Modeling of Acute Rectal Toxicity to Compare Two Patient Positioning Methods for Prostate Cancer Radiotherapy: Can Toxicity Modeling be Used for Quality Assurance?

OMICS J Radiol. 2018;7(5):302. doi: 10.4172/2167-7964.1000302. Epub 2018 Dec 3.


Purpose: Intensity Modulated Radiation Therapy (IMRT) allows for significant dose reductions to organs at risk in prostate cancer patients. However, the accurate delivery of IMRT plans can be compromised by patient positioning errors. The purpose of this study was to determine if the modeling of grade ≥ 2 acute rectal toxicity could be used to monitor the quality of IMRT protocols.

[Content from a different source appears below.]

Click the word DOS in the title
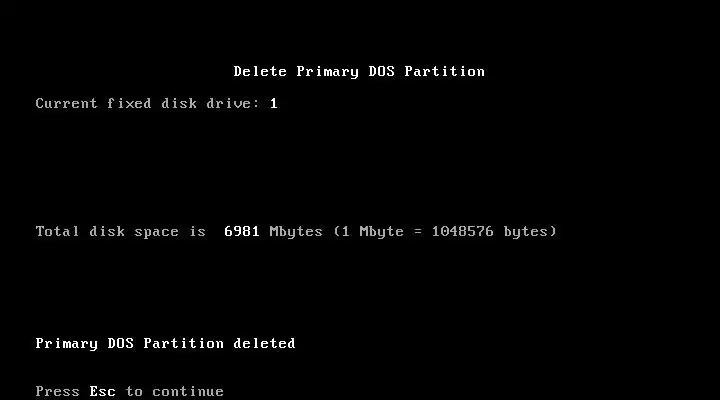720x400 pixels. point(382,71)
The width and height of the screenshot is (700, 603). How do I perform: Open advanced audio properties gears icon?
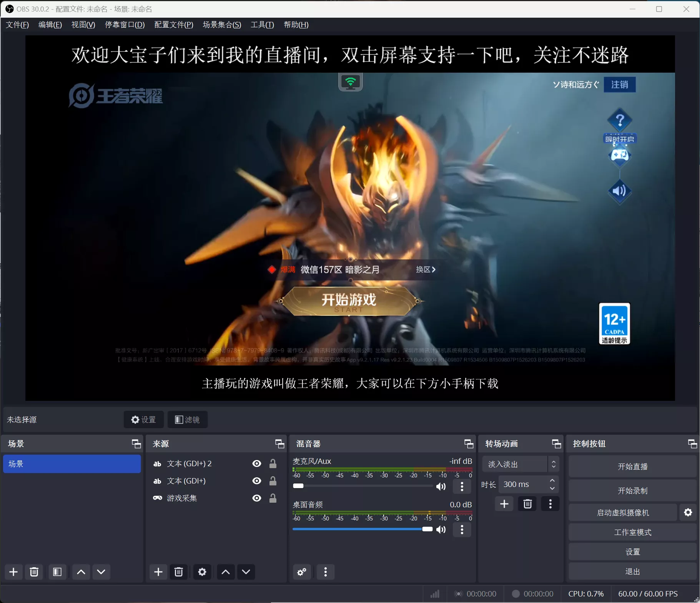(302, 572)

Materials and methods: 79 patients treated with Image and Fiducial Markers Guided IMRT (FMIGRT) and 302 patients treated with trans-abdominal ultrasound guided IMRT (USGRT) was selected for this study. Treatment plans were available for the FMIGRT group, and hand recorded dosimetric indices were available for both groups. We modeled toxicity in the FMIGRT group using the Lyman Kutcher Burman (LKB) and Univariate Logistic Regression (ULR) models, and we modeled toxicity in USGRT group using the ULR model. We performed Receiver Operating Characteristics (ROC) analysis on all of the models and compared the Area under the ROC curve (AUC) for the FMIGRT and the USGRT groups.

Results: The observed Incidence of grade ≥ 2 rectal toxicity was 20% in FMIGRT patients and 54% in USGRT patients. LKB model parameters in the FMIGRT group were TD50=56.8 Gy, slope m=0.093, and exponent n=0.131. The most predictive indices in the ULR model for the FMIGRT group were D25% and V50 Gy. AUC for both models in the FMIGRT group was similar (AUC=0.67). The FMIGRT URL model predicted less than a 37% incidence of grade ≥ 2 acute rectal toxicity in the USGRT group. A fit of the ULR model to USGRT data did not yield a predictive model (AUC=0.5).

Conclusion: Modeling of acute rectal toxicity provided a quantitative measure of the correlation between planning dosimetry and this clinical endpoint. Our study suggests that an unusually weak correlation may indicate a persistent patient positioning error.

Keywords: Fiducial markers; Modeling; Prostate cancer; Rectal toxicity; Ultrasound.